-- Stored data follows --
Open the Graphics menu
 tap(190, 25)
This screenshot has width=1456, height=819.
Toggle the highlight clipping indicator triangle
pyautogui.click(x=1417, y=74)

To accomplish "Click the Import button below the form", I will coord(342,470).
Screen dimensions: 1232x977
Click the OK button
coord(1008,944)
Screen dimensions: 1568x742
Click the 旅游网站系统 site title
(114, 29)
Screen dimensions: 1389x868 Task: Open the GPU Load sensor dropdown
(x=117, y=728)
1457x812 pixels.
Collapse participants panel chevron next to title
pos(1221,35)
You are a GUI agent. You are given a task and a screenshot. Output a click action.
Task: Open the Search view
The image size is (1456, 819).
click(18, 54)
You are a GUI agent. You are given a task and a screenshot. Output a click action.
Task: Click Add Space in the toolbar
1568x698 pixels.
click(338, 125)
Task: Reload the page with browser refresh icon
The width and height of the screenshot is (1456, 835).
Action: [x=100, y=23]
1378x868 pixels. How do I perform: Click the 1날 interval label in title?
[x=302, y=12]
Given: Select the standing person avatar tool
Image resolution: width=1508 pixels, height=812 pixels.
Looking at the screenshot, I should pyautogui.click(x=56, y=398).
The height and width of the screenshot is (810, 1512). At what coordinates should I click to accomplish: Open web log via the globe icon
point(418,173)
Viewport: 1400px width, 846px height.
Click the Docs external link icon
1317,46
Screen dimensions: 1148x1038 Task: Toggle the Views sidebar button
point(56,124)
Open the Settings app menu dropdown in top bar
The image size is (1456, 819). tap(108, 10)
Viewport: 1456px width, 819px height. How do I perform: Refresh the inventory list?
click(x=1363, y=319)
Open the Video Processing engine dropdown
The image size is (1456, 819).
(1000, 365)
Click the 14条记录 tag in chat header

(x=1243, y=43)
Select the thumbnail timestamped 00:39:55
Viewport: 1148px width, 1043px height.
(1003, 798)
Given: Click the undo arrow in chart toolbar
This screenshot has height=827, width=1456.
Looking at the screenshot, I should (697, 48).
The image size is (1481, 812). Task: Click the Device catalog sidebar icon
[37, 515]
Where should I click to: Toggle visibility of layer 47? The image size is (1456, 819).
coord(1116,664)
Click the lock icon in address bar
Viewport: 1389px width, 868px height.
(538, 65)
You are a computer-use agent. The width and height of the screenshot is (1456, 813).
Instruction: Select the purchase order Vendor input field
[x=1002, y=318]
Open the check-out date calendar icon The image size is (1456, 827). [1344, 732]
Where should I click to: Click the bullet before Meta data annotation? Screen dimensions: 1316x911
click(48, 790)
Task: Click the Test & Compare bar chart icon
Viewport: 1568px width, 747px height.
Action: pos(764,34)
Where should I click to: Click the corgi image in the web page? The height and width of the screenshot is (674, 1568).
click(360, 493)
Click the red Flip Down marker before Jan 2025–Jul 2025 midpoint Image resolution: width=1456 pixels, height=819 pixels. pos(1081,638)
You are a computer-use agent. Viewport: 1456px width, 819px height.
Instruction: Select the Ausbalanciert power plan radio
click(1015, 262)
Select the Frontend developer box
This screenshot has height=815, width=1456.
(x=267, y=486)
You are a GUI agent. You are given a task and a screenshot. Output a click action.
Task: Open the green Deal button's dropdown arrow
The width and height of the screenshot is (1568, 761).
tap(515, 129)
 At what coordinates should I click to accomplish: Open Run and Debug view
-- Stored data concluded --
▶ [Work instructions]
Restate, word for word and with nothing added, the lines from the beginning of the records above through the line that contains "Task: Click Add Space in the toolbar".

▶ [Exercise response]
Open the Graphics menu
 tap(190, 25)
This screenshot has width=1456, height=819.
Toggle the highlight clipping indicator triangle
pyautogui.click(x=1417, y=74)

To accomplish "Click the Import button below the form", I will coord(342,470).
Screen dimensions: 1232x977
Click the OK button
coord(1008,944)
Screen dimensions: 1568x742
Click the 旅游网站系统 site title
(114, 29)
Screen dimensions: 1389x868 Task: Open the GPU Load sensor dropdown
(x=117, y=728)
1457x812 pixels.
Collapse participants panel chevron next to title
pos(1221,35)
You are a GUI agent. You are given a task and a screenshot. Output a click action.
Task: Open the Search view
The image size is (1456, 819).
click(18, 54)
You are a GUI agent. You are given a task and a screenshot. Output a click action.
Task: Click Add Space in the toolbar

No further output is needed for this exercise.